Tomorrow, the horrible, awful, disgusting kitchen floor has to be washed. I know this because the cat, who is usually right on top of this computer whenever I type, is howling her head off from the kitchen. She's stuck to the floor. Can't move. Paws immobilized. This might be OK if she was near her food dish, but she isn't. She is in the middle of no man's land, that area of the kitchen, under the kitchen table, where a certain person 'accidentally' knocks the crumbs to, or kicks the bits under. Don't look. Well, the cat looked and serves her right, bloody animal. I've been meaning to do this job since May, but every time I look down the basement stairs in the direction of the mop, something happens and by day's end I think, "Good thing I didn't waste time washing that thing, look at how messy it is now." But alas, when mothers set foot in one's home, either the floor is washed or the oven is cleaned. I believe in moving house every time the oven needs cleaning. Or buying a new one. I'll think about that later, said an exhausted Scarlet O'Hara (who can't even quote herself she is so tired.)

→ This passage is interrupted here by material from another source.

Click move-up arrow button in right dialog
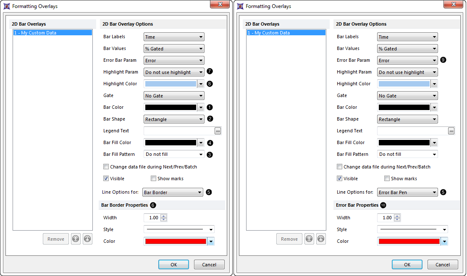The height and width of the screenshot is (276, 467). (x=309, y=239)
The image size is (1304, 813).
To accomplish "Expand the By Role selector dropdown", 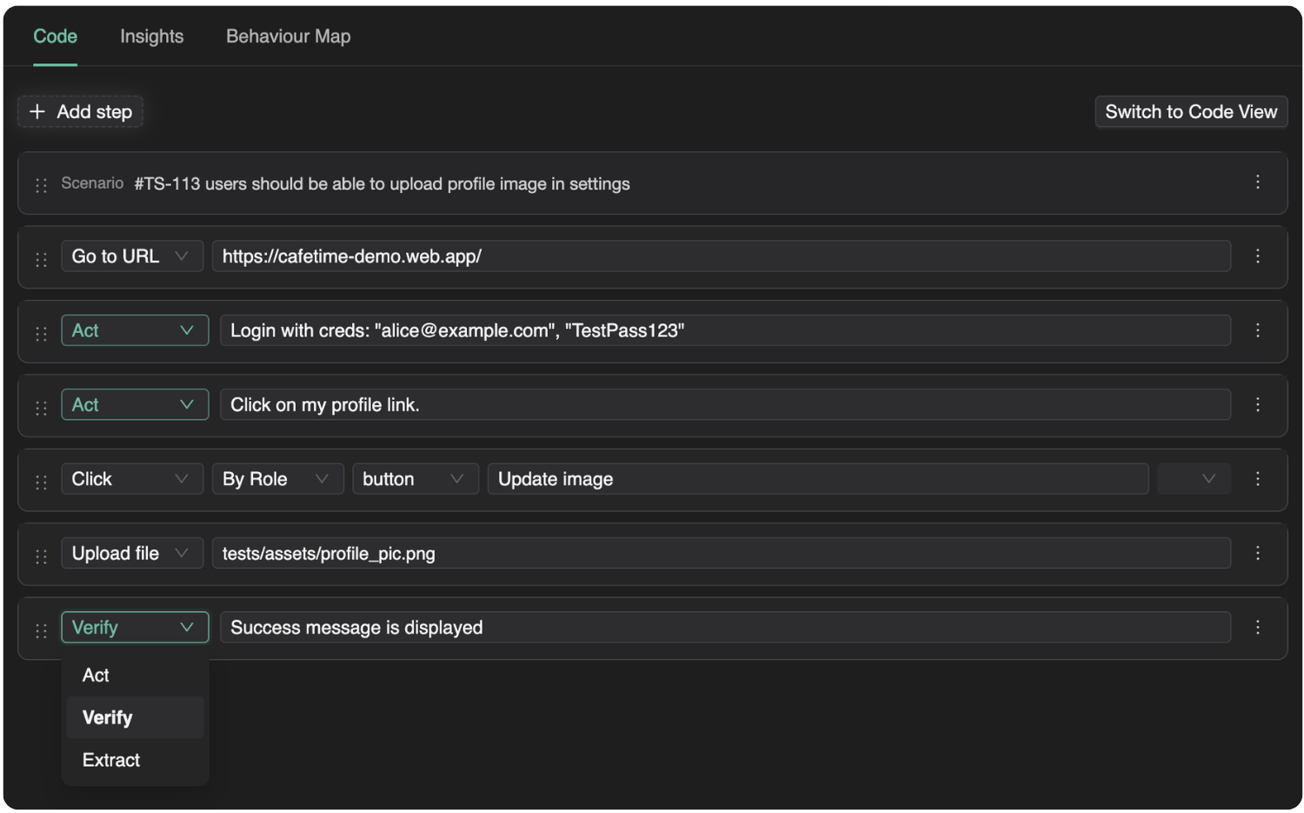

Well what about Turkey you ask? I do not disappoint. Here goes.
Changing direction but staying in the themes for the fall, I spent a large part of my time at the camp working on water colours, pastels and ink drawings. I tried to do two or three little drawings every day.

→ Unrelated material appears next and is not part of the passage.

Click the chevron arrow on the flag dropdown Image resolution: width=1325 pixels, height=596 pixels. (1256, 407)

|I dropped the blue ink bottle. I was going to try for something serene. Ended up with quite a storm. This is Steve's favorite.|
I'll keep teasing you with a few of these for the next few weeks. The studio work is still happening but I've slowed down a bit. I have signed up for a water colour course at Carla Sonheim's Silly University, along with a 'wood burning' course. I am going to learn how to burn paper artistically. Why? Because some one around here needs to know how to do it, just in case. The year of the Fairy Tale continues. Here's something to snort about. You know how as a kid and when you had to supply art supplies to your own kids the magic markers would run all over the place if you even sneezed in the same room. Every time you had to do a project on bristol board paper it would rain the day it was due. Mothers the suburb over would drive frantic kids to school to avoid the bleeding (literally) markers. Well, Carla's recent lesson involves drawing with markers and then smoodging them with water. We've done this before in other classes, but this one is a bit more ambitious. Do my magic markers bleed? No. They are ram rod dry. How is this possible? I bought the cheapest things to be found, dry as a bone. I already had expensive ones on hand for drawing Hot Flash Woman with. Also dry. I went to the art store, drew a bunch of lines with different brands of markers and (when no one was looking) spit on my finger and tried to smudge them. All dry. I think Mothers of the World have united and fixed the bleeding markers on projects problem. Too bad it happened now.
Six days ago (my husband is counting) I promised a curry dinner. Since then, I have found numerous and devious ways to avoid this. I paid over one hundred students to roam the streets, to scream and shove each other outside the house two nights running so I didn't sleep a wink. I twisted my knee on my morning walk so it hurt too bad to stand. One night I cooked up the chicken only to remember there was a lovely salmon filet for that night (Steve cooked it) and one night a pizza showed up. In the meantime all the veggies have been used up, the chicken has been eaten for lunches and I am out of tricks. I will not offer to make a curry again. I will get takeout.
In fact, I think I need to make it clear that in future, any time I offer to do the cooking, it will automatically be known that it will be take out. Or from the freezer of a caterer. I adore caterers.